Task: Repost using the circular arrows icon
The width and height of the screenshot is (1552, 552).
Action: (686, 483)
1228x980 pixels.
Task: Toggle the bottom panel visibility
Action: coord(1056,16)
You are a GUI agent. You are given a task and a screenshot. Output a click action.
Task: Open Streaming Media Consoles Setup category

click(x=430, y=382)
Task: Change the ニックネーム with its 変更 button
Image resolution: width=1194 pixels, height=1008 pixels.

____________

### Task details:
Lines from the one with "Task: Change the ニックネーム with its 変更 button" through the final line of the listing above should be duplicated word for word, and nothing else included.

### Task response:
Task: Change the ニックネーム with its 変更 button
Image resolution: width=1194 pixels, height=1008 pixels.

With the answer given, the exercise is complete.